------ RECORD SET ------

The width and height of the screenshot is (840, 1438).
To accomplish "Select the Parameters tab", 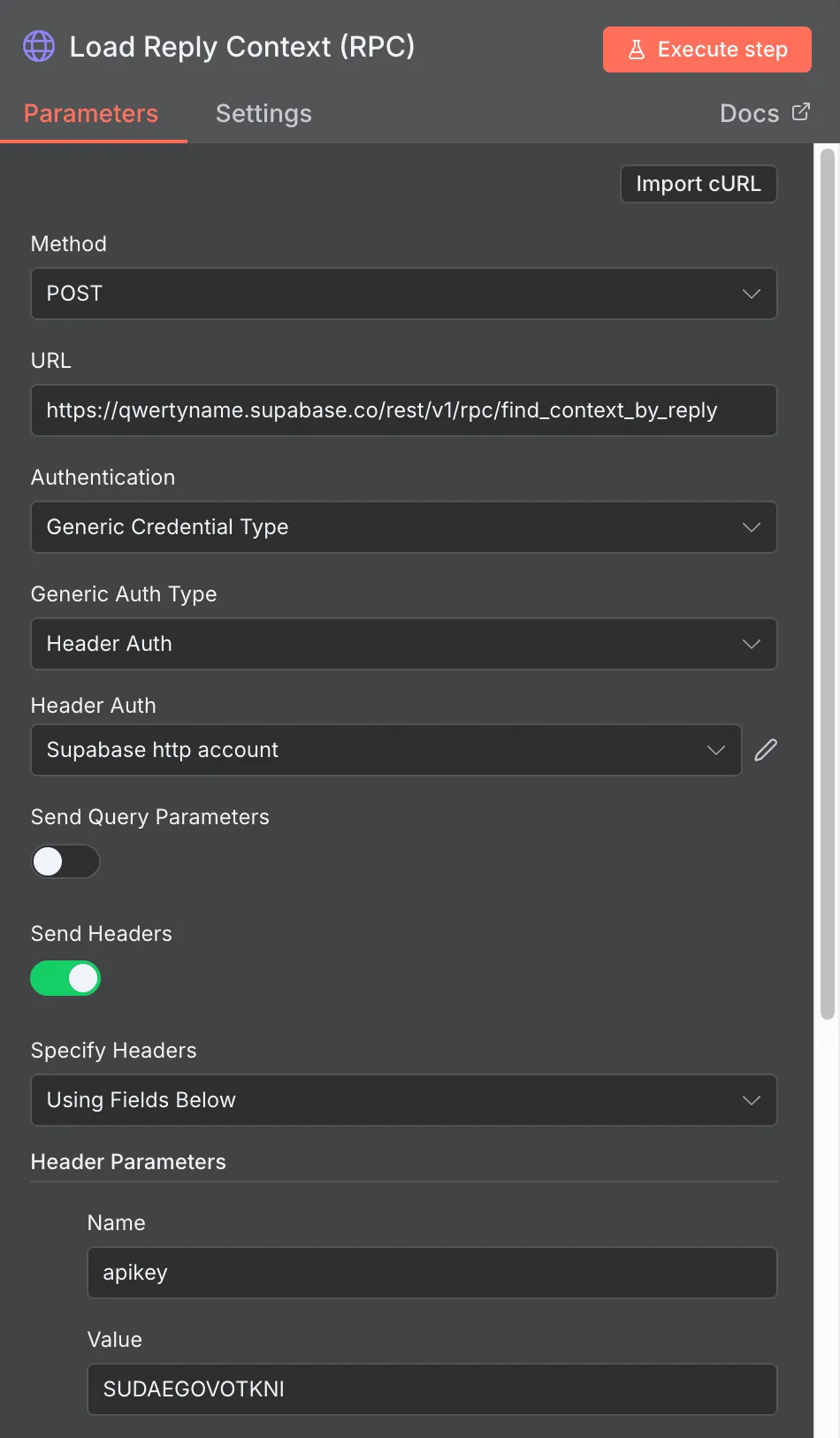I will [x=91, y=113].
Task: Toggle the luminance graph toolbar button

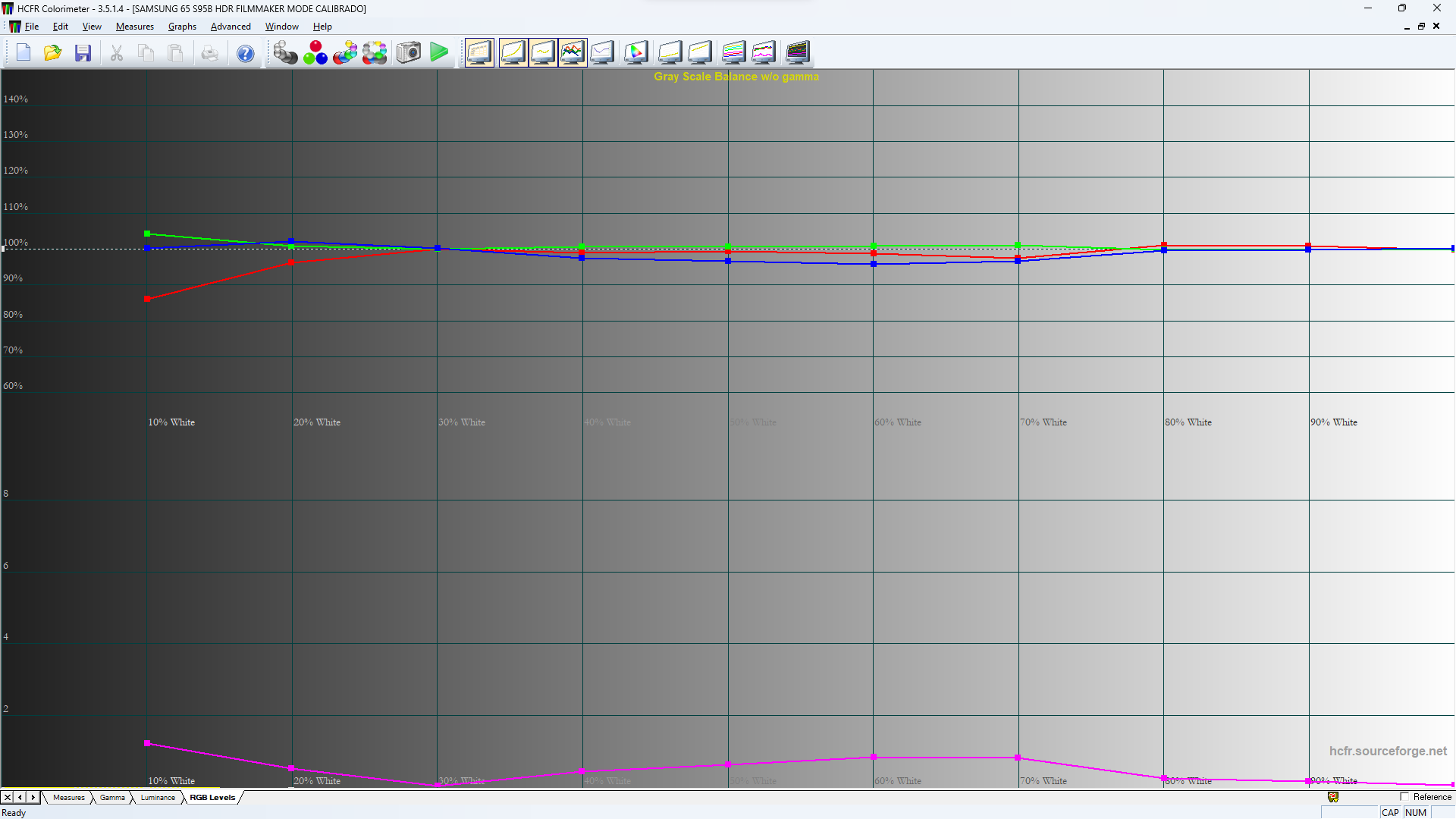Action: tap(513, 52)
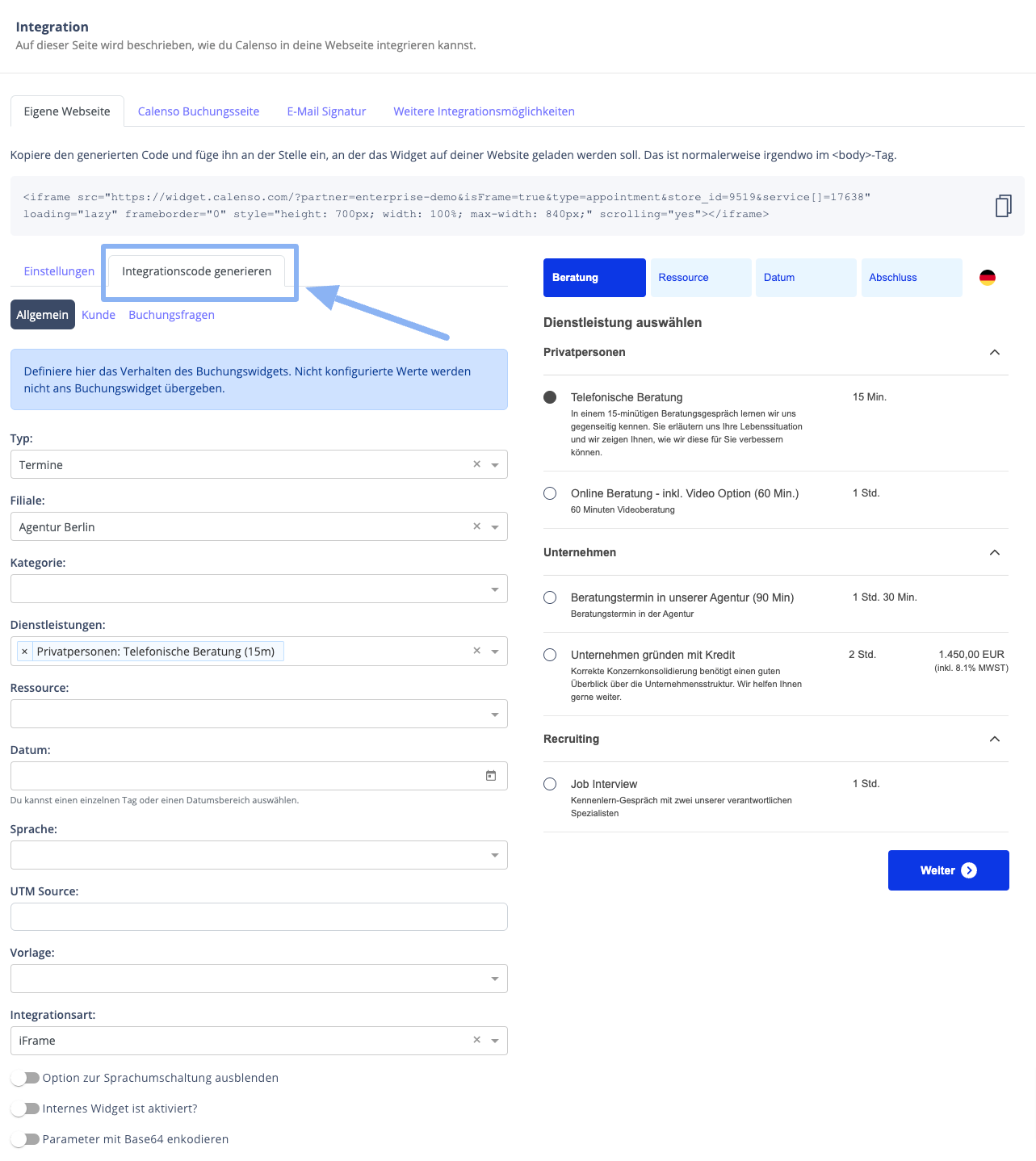Click into the UTM Source input field

(258, 916)
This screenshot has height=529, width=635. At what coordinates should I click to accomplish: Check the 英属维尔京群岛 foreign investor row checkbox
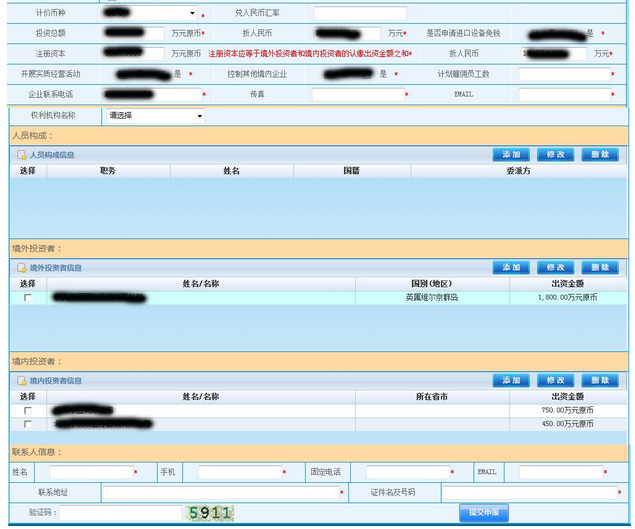pyautogui.click(x=28, y=298)
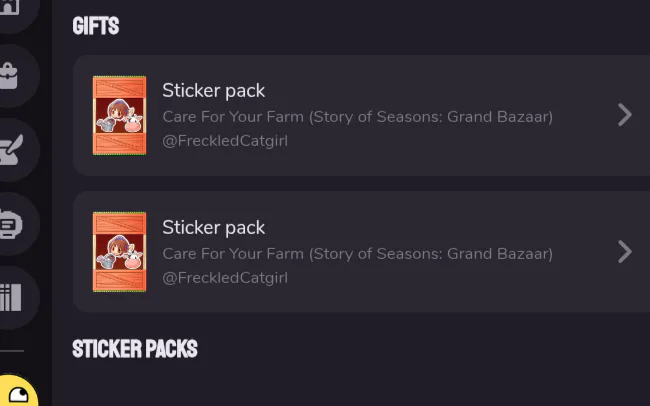Open the second 'Sticker pack' title
This screenshot has width=650, height=406.
pos(213,227)
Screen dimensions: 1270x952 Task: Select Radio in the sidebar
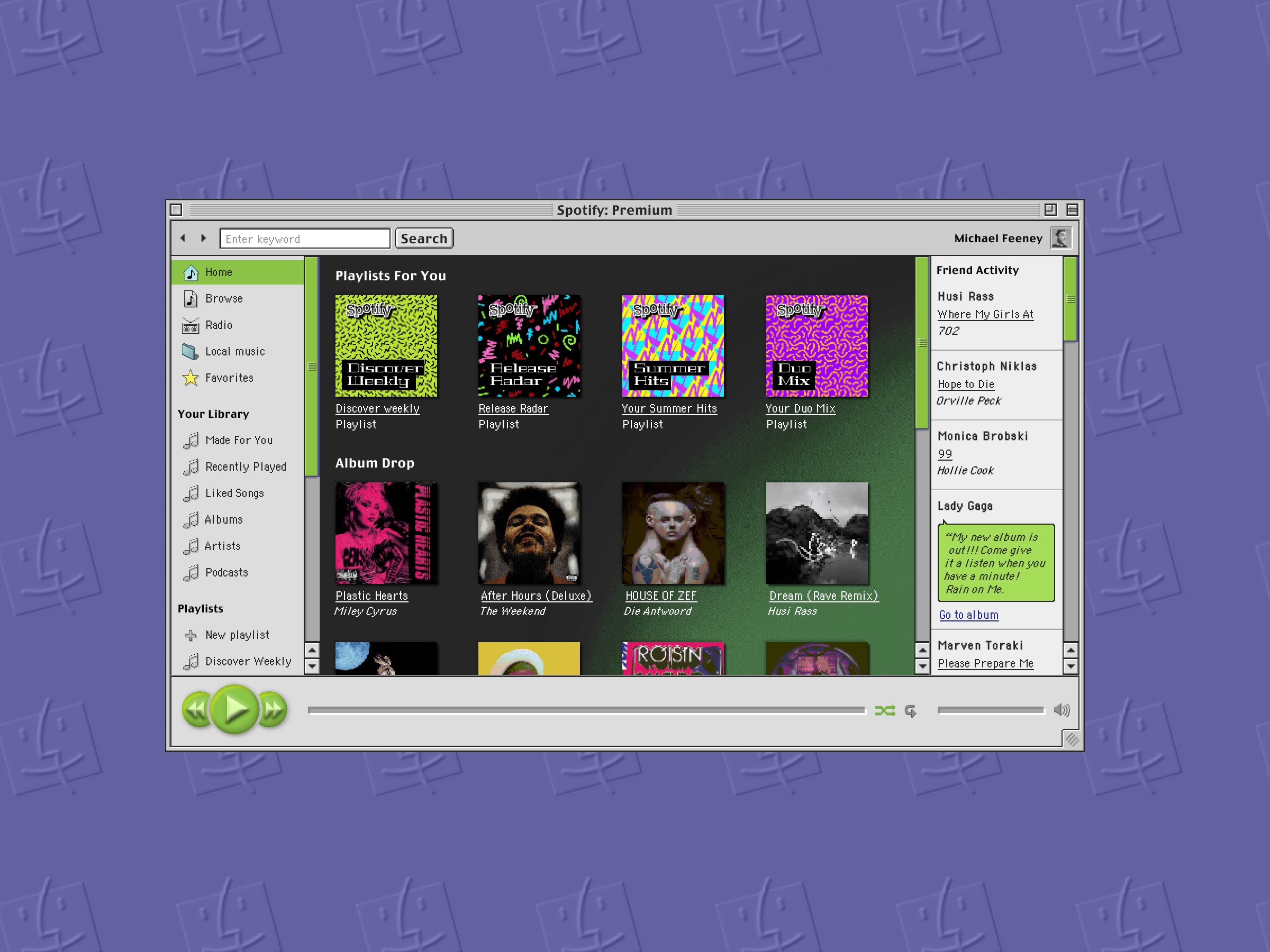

------

▶ **DO THIS**: Rewrite the listing from the line with "This screenshot has height=529, width=635." through the end of the listing, replacing "sidebar" with "side panel" and changing nothing else. Leave the pictures out.

▶ **TASK RESULT**:
This screenshot has height=529, width=635. At what coordinates should I click to accomplish: Check the 英属维尔京群岛 foreign investor row checkbox
pyautogui.click(x=28, y=298)
Open the second 'Sticker pack' title
This screenshot has width=650, height=406.
pos(213,227)
Screen dimensions: 1270x952 Task: Select Radio in the side panel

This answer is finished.